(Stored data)

*****

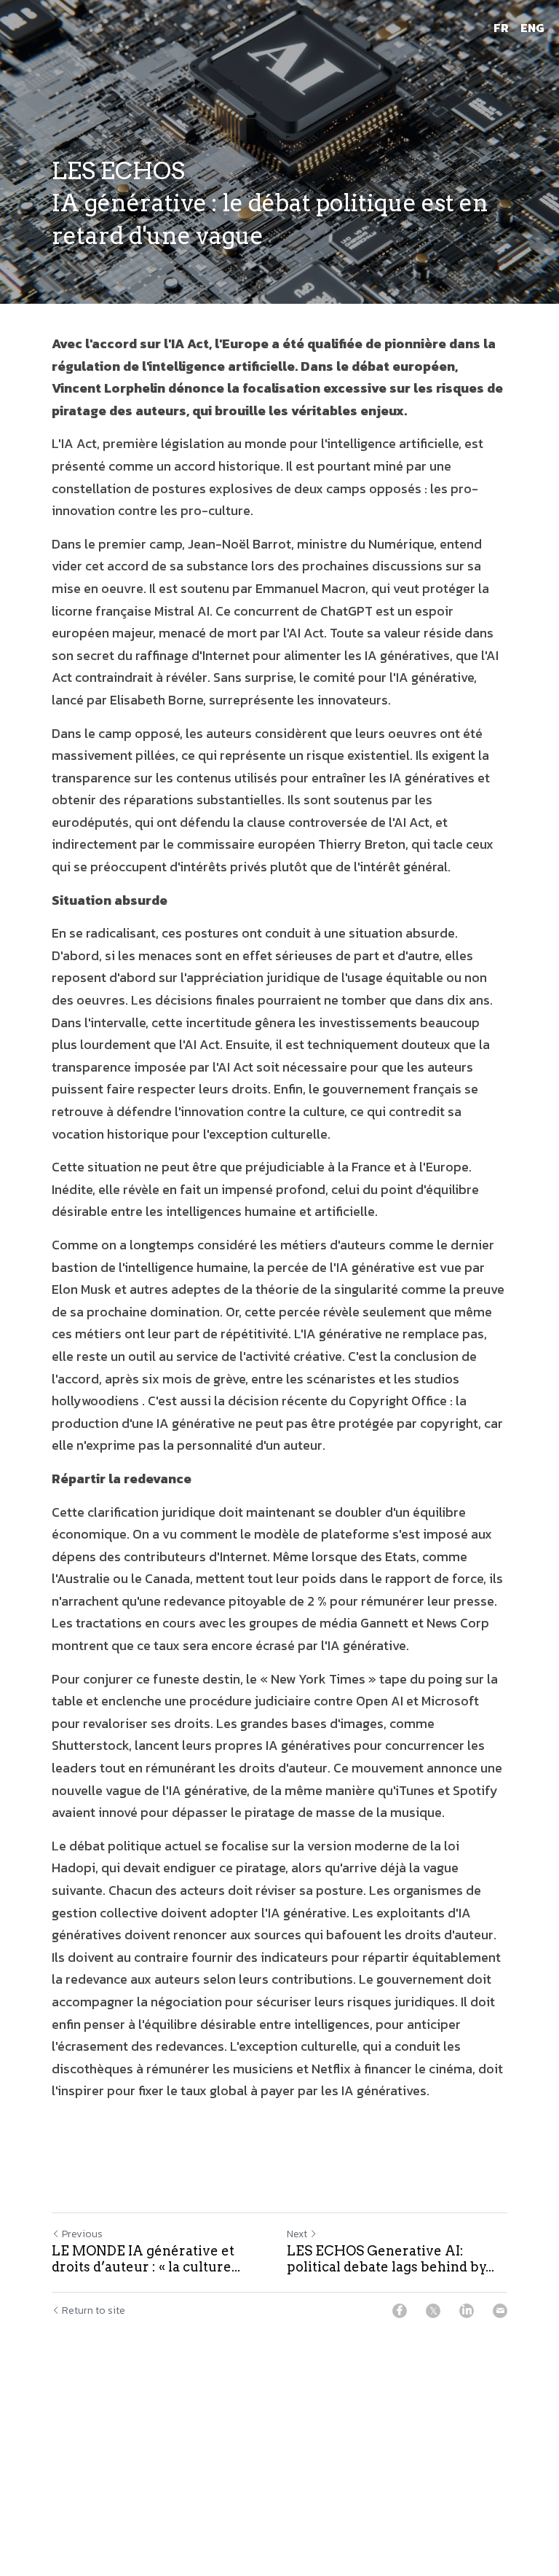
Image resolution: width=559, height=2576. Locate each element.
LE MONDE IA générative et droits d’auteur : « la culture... (146, 2259)
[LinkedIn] (466, 2311)
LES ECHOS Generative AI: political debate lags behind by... (390, 2259)
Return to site (93, 2311)
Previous (82, 2234)
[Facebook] (399, 2311)
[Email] (500, 2311)
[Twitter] (433, 2311)
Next (297, 2234)
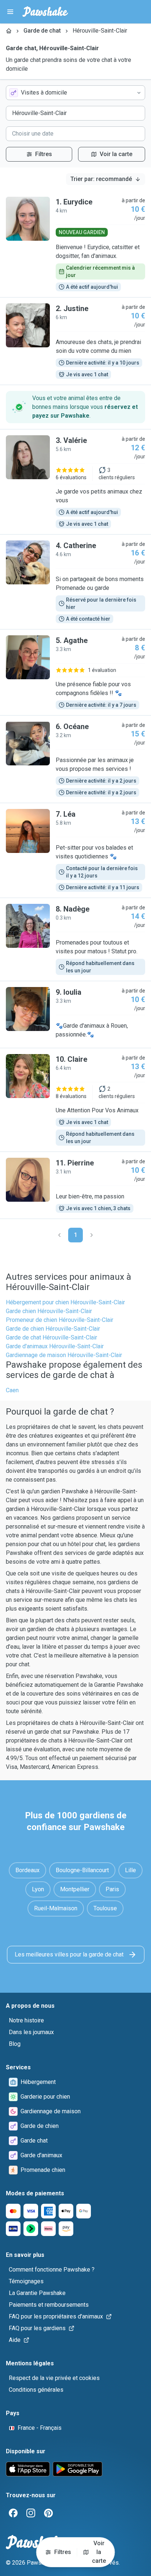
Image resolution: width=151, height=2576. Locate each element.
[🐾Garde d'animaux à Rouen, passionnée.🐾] (75, 1014)
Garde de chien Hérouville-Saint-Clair (53, 1328)
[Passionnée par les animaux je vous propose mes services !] (75, 759)
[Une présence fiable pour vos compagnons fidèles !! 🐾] (75, 672)
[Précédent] (59, 1235)
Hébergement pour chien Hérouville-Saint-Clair (65, 1302)
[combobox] (75, 92)
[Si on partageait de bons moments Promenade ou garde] (75, 582)
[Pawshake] (45, 11)
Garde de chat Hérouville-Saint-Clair (51, 1337)
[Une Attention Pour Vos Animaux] (75, 1100)
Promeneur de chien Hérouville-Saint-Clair (59, 1319)
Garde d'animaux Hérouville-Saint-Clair (55, 1346)
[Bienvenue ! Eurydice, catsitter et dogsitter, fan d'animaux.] (75, 244)
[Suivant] (91, 1235)
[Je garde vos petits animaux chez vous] (75, 481)
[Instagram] (30, 2513)
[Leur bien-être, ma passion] (75, 1185)
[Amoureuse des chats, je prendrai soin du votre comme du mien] (75, 341)
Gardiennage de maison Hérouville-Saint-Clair (64, 1355)
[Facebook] (13, 2513)
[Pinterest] (48, 2513)
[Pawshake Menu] (10, 12)
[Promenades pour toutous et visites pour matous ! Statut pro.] (75, 939)
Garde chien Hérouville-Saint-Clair (49, 1311)
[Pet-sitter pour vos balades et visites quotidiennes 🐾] (75, 850)
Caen (12, 1390)
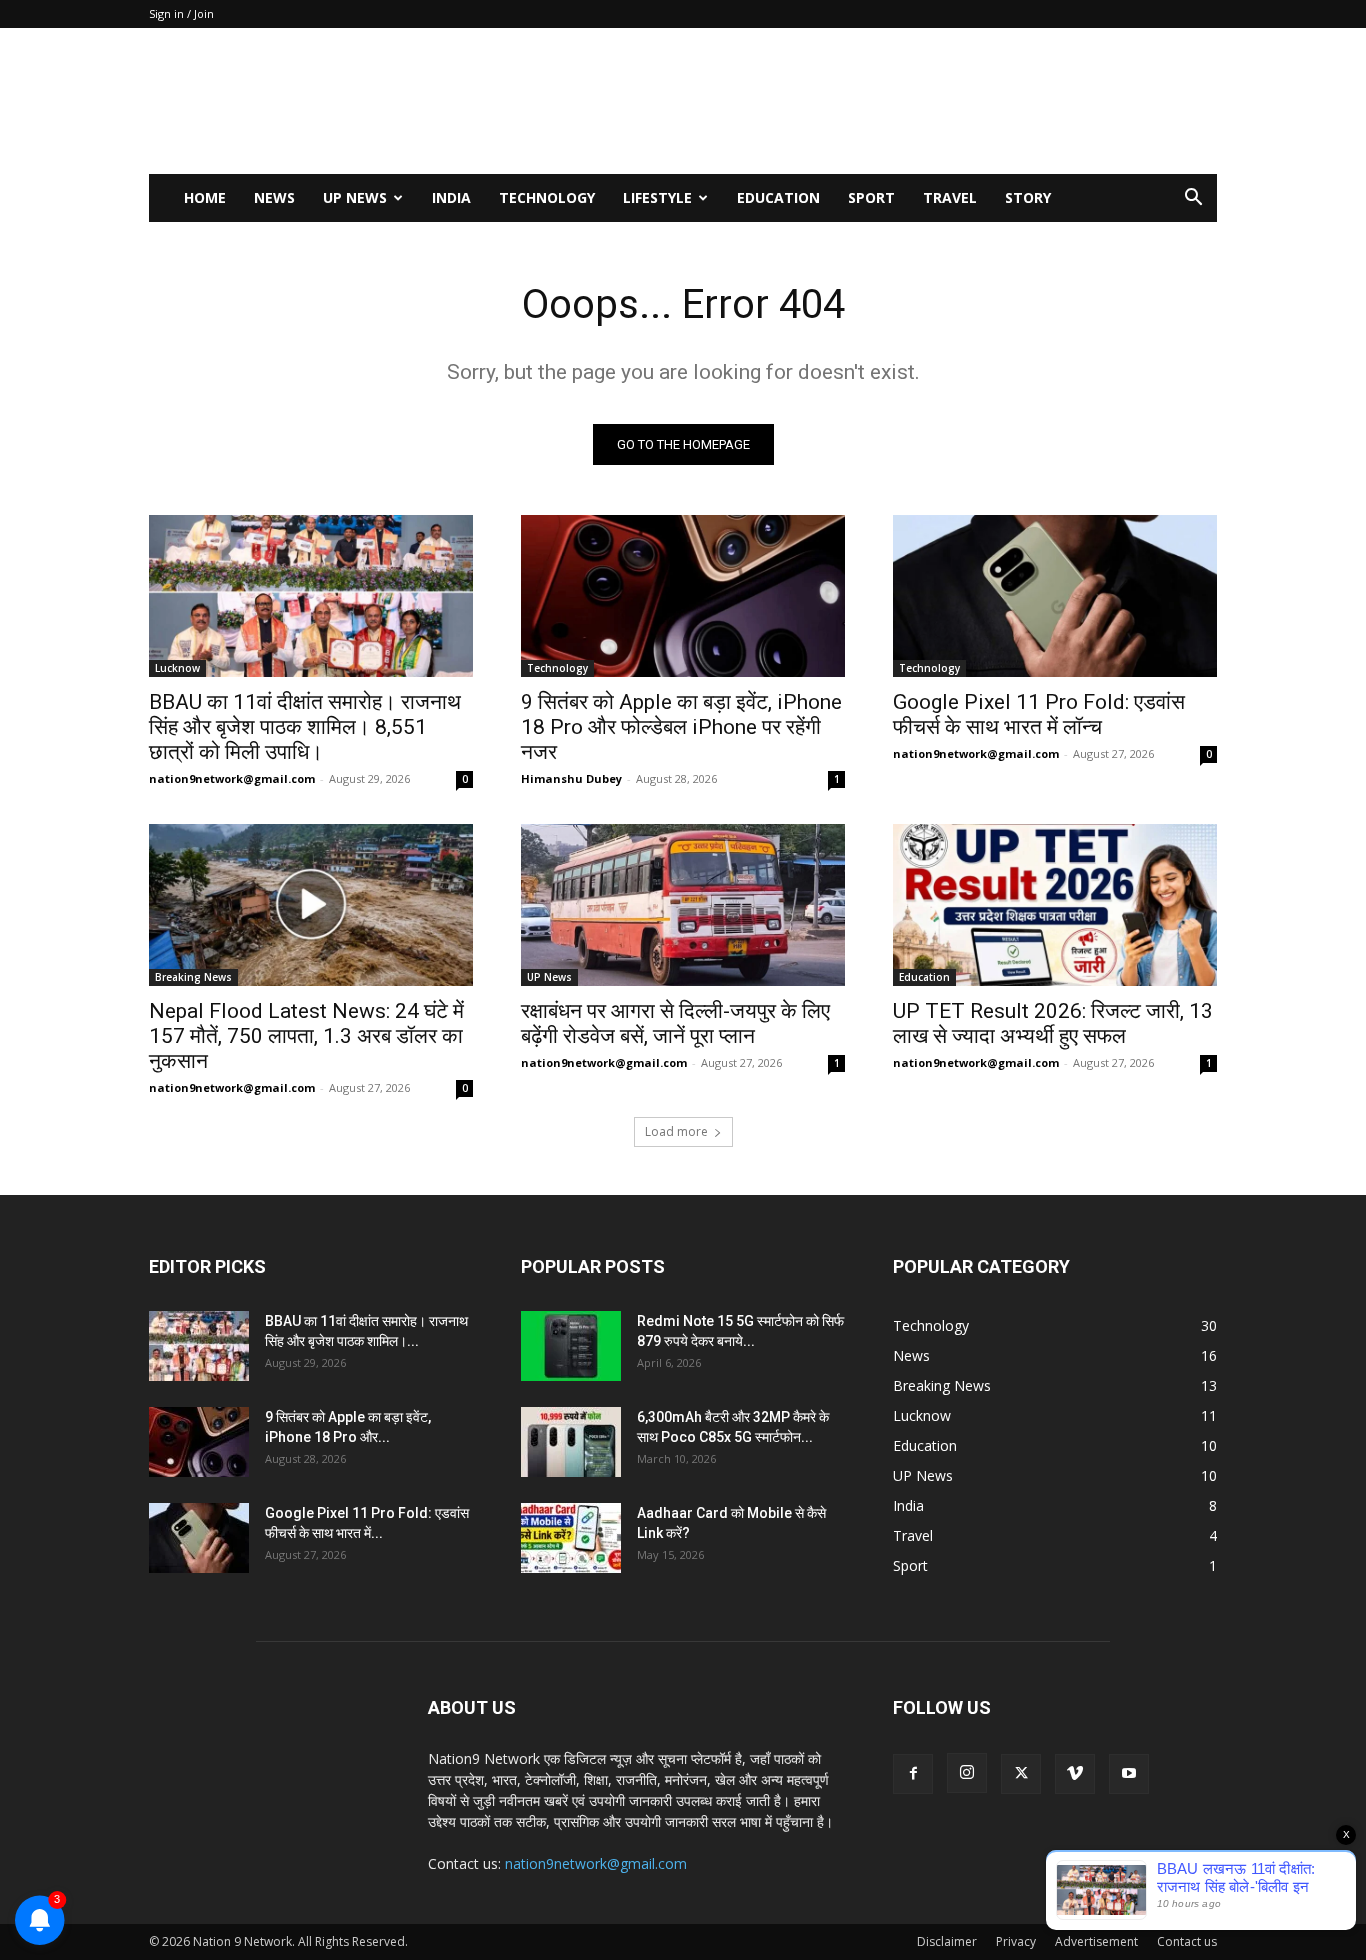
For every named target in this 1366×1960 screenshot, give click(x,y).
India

*****

== What the task requires ==
The lines to copy exactly start with the line above that has "Return to site (93, 2311)" and go on through the line that has "[Une Attention Pour Vos Animaux] (75, 1100)"; please include both, add nothing else, and omit the pictures.

== Exercise response ==
Return to site (93, 2311)
Previous (82, 2234)
[Facebook] (399, 2311)
[Email] (500, 2311)
[Twitter] (433, 2311)
Next (297, 2234)
Image resolution: width=151, height=2576. Locate each element.
[🐾Garde d'animaux à Rouen, passionnée.🐾] (75, 1014)
Garde de chien Hérouville-Saint-Clair (53, 1328)
[Passionnée par les animaux je vous propose mes services !] (75, 759)
[Une présence fiable pour vos compagnons fidèles !! 🐾] (75, 672)
[Précédent] (59, 1235)
Hébergement pour chien Hérouville-Saint-Clair (65, 1302)
[combobox] (75, 92)
[Si on partageait de bons moments Promenade ou garde] (75, 582)
[Pawshake] (45, 11)
Garde de chat Hérouville-Saint-Clair (51, 1337)
[Une Attention Pour Vos Animaux] (75, 1100)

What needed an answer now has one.